On a beau se dire qu'il n'y a pas de satisfecit particulier à attribuer à un film au prétexte qu'il est le premier de son auteur, Tesnota affiche une telle maîtrise dans tous les domaines qu'on dirait la réalisation d'un auteur complet et parfaitement aguerri.

Commençons par la mise en scène. Elle est à la fois totalement maîtrisée (perfection des cadres, montage syncopé, lumières merveilleuses, couleurs incroyables) et toujours ouvertes aux aléas de la vie. Un plan d'une seconde résume le génie du film de ce point de vue : lorsque la mère retrouve retrouve son fils, elle trébuche dans son élan, et je parierais que cela n'était pas écrit dans le scénario.

La façon de filmer de Balagov mélange les oripeaux traditionnels du vérisme européen (pour faire simple, à la Dardenne) à l'irréfragable désir de sublimation de l'âme russe, dont maints éléments du film témoignent, comme par exemple les sons sidérants qui ponctuent les scènes références, ou la profondeur inquiétante de certains plans qui frôlent avec le surnaturel (les veines saillantes du cou de Ila, le passage en apnée que constitue le "clip" tchétchène).

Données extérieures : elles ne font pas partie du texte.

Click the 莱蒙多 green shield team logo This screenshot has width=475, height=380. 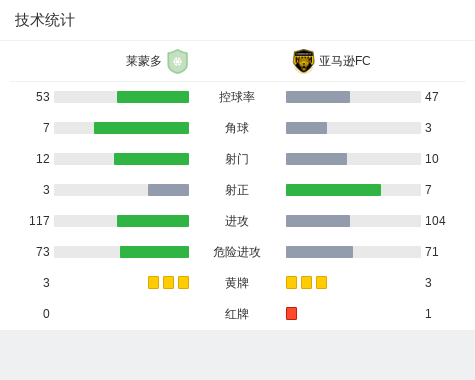(178, 61)
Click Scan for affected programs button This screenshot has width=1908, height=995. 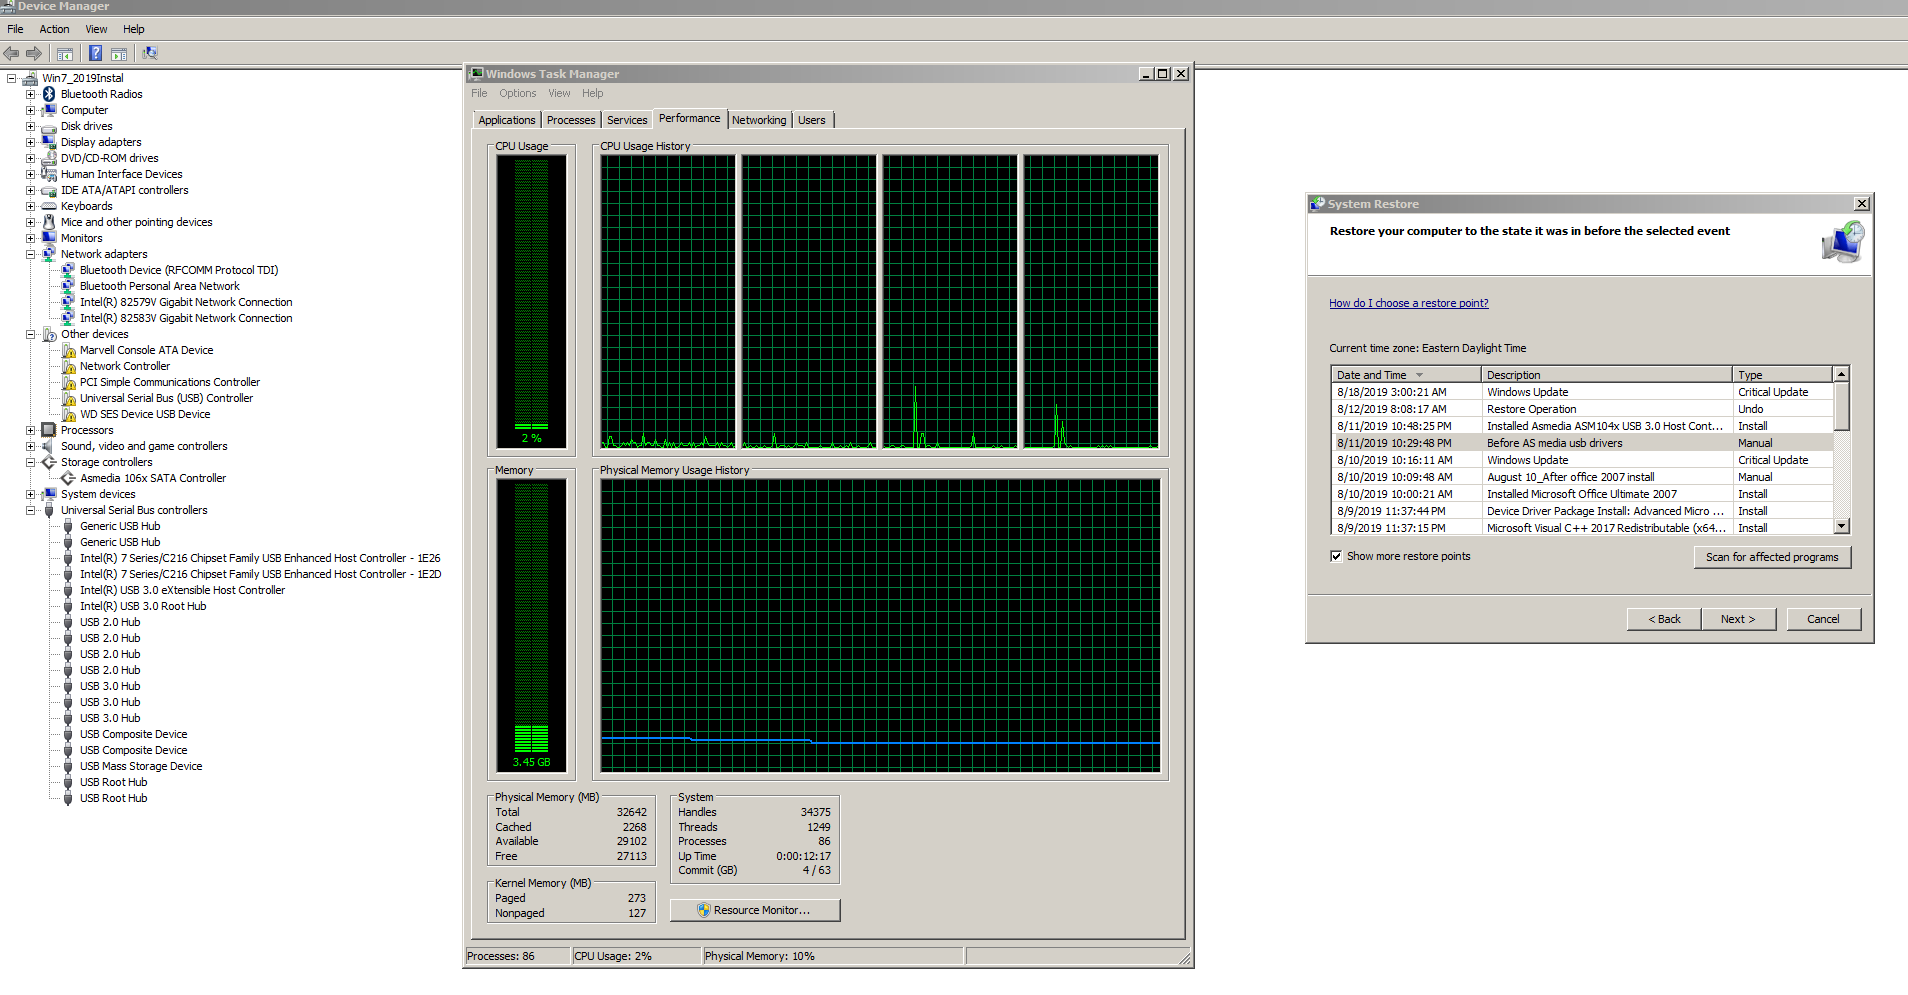[1771, 557]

Tesnota, comme toutes les grandes oeuvres, ne se réduit pas à une intrigue simple. Il est à la fois, un portrait de jeune fille avaleuse de vie comme notre occident n'en produit plus, un thriller juif claustrophobe, un tableau saisissant de la situation dans le Caucase et une collection de dilemmes moraux comme on n'avait perdu l'habitude d'en voir depuis la mort de Kieslowski.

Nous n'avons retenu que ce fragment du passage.